To me it seems there are two roads to "art"-- intention and acclaim.
Sometimes these two roads converge and run along the same harmonious way,
like an interstate and a state highway sharing the same concrete and traffic
for the most part flows smoothly. The artist and the audience both agree
THIS (whatever "this" is) IS ART!
At other times these two roads are estranged and may intersect at various
angles whereupon traffic signals, or "definitions," are thrown up as
defensive necessities. The artist says "This is art because I intended it to
be so" and the audience disagrees because it does not like or understand, or
it feels threatened by, the intention of the artist.
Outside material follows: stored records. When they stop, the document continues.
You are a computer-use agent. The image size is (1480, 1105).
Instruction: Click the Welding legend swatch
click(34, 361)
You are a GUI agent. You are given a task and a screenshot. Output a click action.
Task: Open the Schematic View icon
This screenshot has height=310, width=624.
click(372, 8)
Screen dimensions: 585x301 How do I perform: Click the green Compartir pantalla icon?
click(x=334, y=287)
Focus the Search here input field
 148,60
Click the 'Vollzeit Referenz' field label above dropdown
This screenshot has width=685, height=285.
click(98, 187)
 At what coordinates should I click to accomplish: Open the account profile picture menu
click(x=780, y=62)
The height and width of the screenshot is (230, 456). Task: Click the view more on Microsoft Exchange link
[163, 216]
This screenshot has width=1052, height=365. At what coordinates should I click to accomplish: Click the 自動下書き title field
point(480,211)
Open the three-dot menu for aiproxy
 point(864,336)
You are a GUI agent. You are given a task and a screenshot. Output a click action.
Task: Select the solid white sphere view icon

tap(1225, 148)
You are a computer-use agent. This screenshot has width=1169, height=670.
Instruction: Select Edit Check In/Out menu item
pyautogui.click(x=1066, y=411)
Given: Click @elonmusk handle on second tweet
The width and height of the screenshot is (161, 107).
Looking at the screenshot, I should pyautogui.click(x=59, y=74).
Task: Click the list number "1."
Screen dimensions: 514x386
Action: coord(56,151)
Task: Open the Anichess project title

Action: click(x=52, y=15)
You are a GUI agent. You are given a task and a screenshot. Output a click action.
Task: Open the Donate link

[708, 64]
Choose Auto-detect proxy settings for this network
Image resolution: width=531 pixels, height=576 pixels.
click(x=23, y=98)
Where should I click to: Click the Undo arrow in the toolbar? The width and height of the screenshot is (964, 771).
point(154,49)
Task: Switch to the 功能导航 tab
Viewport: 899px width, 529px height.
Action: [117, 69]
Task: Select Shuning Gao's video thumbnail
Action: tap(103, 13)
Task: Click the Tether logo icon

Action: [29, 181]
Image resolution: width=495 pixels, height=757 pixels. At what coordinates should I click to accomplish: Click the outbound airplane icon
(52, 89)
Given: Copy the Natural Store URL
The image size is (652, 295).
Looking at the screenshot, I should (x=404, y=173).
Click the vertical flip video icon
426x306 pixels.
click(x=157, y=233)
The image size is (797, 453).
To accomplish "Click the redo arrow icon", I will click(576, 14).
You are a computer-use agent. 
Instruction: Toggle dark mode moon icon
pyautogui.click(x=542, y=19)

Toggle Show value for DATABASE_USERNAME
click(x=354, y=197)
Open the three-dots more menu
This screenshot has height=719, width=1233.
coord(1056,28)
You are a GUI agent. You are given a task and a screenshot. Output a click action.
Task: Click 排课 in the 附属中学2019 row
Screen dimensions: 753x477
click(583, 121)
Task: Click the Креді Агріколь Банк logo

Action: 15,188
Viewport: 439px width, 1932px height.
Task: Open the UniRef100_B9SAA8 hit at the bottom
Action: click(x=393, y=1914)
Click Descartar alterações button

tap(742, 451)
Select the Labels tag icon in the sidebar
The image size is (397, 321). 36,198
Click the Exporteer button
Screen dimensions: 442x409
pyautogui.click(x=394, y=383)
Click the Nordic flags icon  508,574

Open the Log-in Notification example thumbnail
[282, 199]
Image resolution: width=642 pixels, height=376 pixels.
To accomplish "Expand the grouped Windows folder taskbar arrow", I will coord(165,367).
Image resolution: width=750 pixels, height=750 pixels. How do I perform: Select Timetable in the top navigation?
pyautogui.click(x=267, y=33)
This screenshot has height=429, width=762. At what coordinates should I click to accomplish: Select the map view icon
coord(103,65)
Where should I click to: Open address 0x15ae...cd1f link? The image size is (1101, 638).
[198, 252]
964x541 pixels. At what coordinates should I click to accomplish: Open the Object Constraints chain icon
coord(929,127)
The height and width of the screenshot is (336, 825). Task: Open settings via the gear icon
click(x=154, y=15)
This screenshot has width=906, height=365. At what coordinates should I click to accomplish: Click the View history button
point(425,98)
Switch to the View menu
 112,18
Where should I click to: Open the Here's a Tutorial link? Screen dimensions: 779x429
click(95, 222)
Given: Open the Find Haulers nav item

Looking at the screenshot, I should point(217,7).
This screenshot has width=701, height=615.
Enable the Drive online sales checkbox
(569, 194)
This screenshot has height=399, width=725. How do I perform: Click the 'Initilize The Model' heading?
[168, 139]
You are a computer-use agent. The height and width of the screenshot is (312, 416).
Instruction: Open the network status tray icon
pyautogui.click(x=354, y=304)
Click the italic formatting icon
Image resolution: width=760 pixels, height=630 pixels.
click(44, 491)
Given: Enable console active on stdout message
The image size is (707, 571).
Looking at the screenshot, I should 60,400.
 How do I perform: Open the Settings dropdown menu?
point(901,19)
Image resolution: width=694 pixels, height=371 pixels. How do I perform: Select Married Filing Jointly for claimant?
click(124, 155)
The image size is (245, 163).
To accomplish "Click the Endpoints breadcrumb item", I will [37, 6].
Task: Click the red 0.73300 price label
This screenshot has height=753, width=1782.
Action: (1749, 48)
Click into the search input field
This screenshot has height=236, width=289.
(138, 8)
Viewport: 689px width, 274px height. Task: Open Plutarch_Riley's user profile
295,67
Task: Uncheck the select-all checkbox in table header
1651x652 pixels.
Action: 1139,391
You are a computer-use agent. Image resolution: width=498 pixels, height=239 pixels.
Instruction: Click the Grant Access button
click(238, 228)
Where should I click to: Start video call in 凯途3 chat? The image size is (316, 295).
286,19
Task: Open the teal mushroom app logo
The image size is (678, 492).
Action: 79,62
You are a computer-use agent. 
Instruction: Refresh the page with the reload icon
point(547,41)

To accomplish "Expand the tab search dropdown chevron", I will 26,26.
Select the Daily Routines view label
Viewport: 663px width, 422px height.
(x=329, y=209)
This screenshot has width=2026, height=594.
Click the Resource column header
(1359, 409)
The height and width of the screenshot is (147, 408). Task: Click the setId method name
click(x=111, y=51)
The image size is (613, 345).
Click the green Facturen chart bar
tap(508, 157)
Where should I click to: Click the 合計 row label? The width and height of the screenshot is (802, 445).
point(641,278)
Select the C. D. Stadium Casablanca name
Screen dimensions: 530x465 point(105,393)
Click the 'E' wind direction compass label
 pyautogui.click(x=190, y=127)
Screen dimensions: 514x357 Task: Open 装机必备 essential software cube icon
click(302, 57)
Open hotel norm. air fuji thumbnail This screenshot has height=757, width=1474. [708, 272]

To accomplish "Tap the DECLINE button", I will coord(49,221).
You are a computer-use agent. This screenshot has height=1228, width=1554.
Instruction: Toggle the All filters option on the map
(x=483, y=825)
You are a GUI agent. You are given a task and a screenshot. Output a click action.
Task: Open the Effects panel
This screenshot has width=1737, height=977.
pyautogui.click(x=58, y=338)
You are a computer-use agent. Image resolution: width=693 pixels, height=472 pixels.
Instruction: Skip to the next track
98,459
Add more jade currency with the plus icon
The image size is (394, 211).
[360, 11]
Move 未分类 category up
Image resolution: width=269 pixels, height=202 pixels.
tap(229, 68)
The audience in this case has three main components: the artists' community
(yes you CAN be on both roads at once), the academic community (those who
study and arbitrate but do not produce art), and the market (the rest of us
who may or may not like what we are told by the other two communities). It
is in this tripartite mix that definitions will be born. The artist's
intention alone stands no chance of survival and achieves only minimal
survival if but one of these three audience communities acclaims the
intention. If, however, the artist's intention can garner the acclaim of any
two of these three communities the intention will prosper; and if all three
communities acclaim the intention IS "art," then the intention will thrive
and become a definition of "art," where the roads have converged. Not all
this acclaim may happen smoothly, nor even with one conscious mind toward
that end. This is the way we recognize art, large-scale subjectivity, as a
process of politics and communications, never defined but always being
defined, roads we are willing to travel.